Work required: Rewrite every row below as a numbered list, leaving out any blank lines.

Dataset excerpts:

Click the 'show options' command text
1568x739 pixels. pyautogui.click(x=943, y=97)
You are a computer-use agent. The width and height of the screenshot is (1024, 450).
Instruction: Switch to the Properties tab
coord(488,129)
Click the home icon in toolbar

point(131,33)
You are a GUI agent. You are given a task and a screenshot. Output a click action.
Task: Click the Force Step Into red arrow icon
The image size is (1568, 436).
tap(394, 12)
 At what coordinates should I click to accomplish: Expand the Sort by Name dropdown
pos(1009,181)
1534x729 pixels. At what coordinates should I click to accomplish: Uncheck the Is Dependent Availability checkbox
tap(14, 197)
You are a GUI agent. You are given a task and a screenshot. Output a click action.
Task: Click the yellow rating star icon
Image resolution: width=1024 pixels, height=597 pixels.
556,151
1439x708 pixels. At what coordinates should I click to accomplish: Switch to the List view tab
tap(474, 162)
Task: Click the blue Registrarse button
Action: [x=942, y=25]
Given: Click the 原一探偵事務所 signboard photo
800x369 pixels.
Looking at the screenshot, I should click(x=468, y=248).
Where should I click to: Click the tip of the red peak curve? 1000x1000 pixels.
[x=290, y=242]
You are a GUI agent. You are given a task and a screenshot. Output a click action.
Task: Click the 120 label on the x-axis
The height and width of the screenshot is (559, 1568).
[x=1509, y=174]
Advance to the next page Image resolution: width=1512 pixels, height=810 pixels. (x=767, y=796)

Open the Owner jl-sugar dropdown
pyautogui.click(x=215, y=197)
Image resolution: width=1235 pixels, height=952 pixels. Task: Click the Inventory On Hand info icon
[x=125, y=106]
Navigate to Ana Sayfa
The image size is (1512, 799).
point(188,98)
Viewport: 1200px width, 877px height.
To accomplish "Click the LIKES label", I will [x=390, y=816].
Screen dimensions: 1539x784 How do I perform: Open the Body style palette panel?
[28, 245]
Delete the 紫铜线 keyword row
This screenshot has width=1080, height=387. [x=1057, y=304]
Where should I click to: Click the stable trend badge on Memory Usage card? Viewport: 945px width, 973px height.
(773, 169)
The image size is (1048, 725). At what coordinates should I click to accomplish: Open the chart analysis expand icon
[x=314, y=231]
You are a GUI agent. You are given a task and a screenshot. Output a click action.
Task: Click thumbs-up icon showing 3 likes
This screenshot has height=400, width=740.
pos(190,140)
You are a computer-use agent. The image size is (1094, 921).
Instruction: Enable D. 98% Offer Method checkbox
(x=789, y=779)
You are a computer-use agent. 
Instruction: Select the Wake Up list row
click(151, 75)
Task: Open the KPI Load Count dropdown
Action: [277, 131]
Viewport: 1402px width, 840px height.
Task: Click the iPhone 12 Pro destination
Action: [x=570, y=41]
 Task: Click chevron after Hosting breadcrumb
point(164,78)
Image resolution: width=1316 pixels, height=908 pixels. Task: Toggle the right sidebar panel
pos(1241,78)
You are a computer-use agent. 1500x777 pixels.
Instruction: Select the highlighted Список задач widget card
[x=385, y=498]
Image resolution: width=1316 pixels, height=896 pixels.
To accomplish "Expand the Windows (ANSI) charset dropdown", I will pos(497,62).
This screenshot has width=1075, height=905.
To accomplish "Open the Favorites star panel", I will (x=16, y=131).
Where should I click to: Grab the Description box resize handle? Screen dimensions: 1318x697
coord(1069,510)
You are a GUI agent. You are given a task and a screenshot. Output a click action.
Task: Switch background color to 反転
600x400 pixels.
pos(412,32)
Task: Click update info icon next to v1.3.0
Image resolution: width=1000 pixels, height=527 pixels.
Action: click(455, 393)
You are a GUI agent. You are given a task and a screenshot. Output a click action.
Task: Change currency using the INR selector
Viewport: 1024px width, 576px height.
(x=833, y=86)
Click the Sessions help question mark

Correct response:
1. Click the 'show options' command text
2. 1568x739 pixels. pyautogui.click(x=943, y=97)
3. You are a computer-use agent. The width and height of the screenshot is (1024, 450).
4. Instruction: Switch to the Properties tab
5. coord(488,129)
6. Click the home icon in toolbar
7. point(131,33)
8. You are a GUI agent. You are given a task and a screenshot. Output a click action.
9. Task: Click the Force Step Into red arrow icon
10. The image size is (1568, 436).
11. tap(394, 12)
12.  At what coordinates should I click to accomplish: Expand the Sort by Name dropdown
13. pos(1009,181)
14. 1534x729 pixels. At what coordinates should I click to accomplish: Uncheck the Is Dependent Availability checkbox
15. tap(14, 197)
16. You are a GUI agent. You are given a task and a screenshot. Output a click action.
17. Task: Click the yellow rating star icon
18. Image resolution: width=1024 pixels, height=597 pixels.
19. 556,151
20. 1439x708 pixels. At what coordinates should I click to accomplish: Switch to the List view tab
21. tap(474, 162)
22. Task: Click the blue Registrarse button
23. Action: [x=942, y=25]
24. Given: Click the 原一探偵事務所 signboard photo
25. 800x369 pixels.
26. Looking at the screenshot, I should click(x=468, y=248).
27. Where should I click to: Click the tip of the red peak curve? 1000x1000 pixels.
28. [x=290, y=242]
29. You are a GUI agent. You are given a task and a screenshot. Output a click action.
30. Task: Click the 120 label on the x-axis
31. The height and width of the screenshot is (559, 1568).
32. [x=1509, y=174]
33. Advance to the next page Image resolution: width=1512 pixels, height=810 pixels. (x=767, y=796)
34. Open the Owner jl-sugar dropdown
35. pyautogui.click(x=215, y=197)
36. Image resolution: width=1235 pixels, height=952 pixels. Task: Click the Inventory On Hand info icon
37. [x=125, y=106]
38. Navigate to Ana Sayfa
39. The image size is (1512, 799).
40. point(188,98)
41. Viewport: 1200px width, 877px height.
42. To accomplish "Click the LIKES label", I will [x=390, y=816].
43. Screen dimensions: 1539x784 How do I perform: Open the Body style palette panel?
44. [28, 245]
45. Delete the 紫铜线 keyword row
46. This screenshot has width=1080, height=387. [x=1057, y=304]
47. Where should I click to: Click the stable trend badge on Memory Usage card? Viewport: 945px width, 973px height.
48. (773, 169)
49. The image size is (1048, 725). At what coordinates should I click to accomplish: Open the chart analysis expand icon
50. [x=314, y=231]
51. You are a GUI agent. You are given a task and a screenshot. Output a click action.
52. Task: Click thumbs-up icon showing 3 likes
53. This screenshot has height=400, width=740.
54. pos(190,140)
55. You are a computer-use agent. The image size is (1094, 921).
56. Instruction: Enable D. 98% Offer Method checkbox
57. (x=789, y=779)
58. You are a computer-use agent. 
59. Instruction: Select the Wake Up list row
60. click(151, 75)
61. Task: Open the KPI Load Count dropdown
62. Action: [277, 131]
63. Viewport: 1402px width, 840px height.
64. Task: Click the iPhone 12 Pro destination
65. Action: [x=570, y=41]
66.  Task: Click chevron after Hosting breadcrumb
67. point(164,78)
68. Image resolution: width=1316 pixels, height=908 pixels. Task: Toggle the right sidebar panel
69. pos(1241,78)
70. You are a computer-use agent. 1500x777 pixels.
71. Instruction: Select the highlighted Список задач widget card
72. [x=385, y=498]
73. Image resolution: width=1316 pixels, height=896 pixels.
74. To accomplish "Expand the Windows (ANSI) charset dropdown", I will pos(497,62).
75. This screenshot has width=1075, height=905.
76. To accomplish "Open the Favorites star panel", I will (x=16, y=131).
77. Where should I click to: Grab the Description box resize handle? Screen dimensions: 1318x697
78. coord(1069,510)
79. You are a GUI agent. You are given a task and a screenshot. Output a click action.
80. Task: Switch background color to 反転
81. 600x400 pixels.
82. pos(412,32)
83. Task: Click update info icon next to v1.3.0
84. Image resolution: width=1000 pixels, height=527 pixels.
85. Action: click(455, 393)
86. You are a GUI agent. You are given a task and a screenshot. Output a click action.
87. Task: Change currency using the INR selector
88. Viewport: 1024px width, 576px height.
89. (x=833, y=86)
90. Click the Sessions help question mark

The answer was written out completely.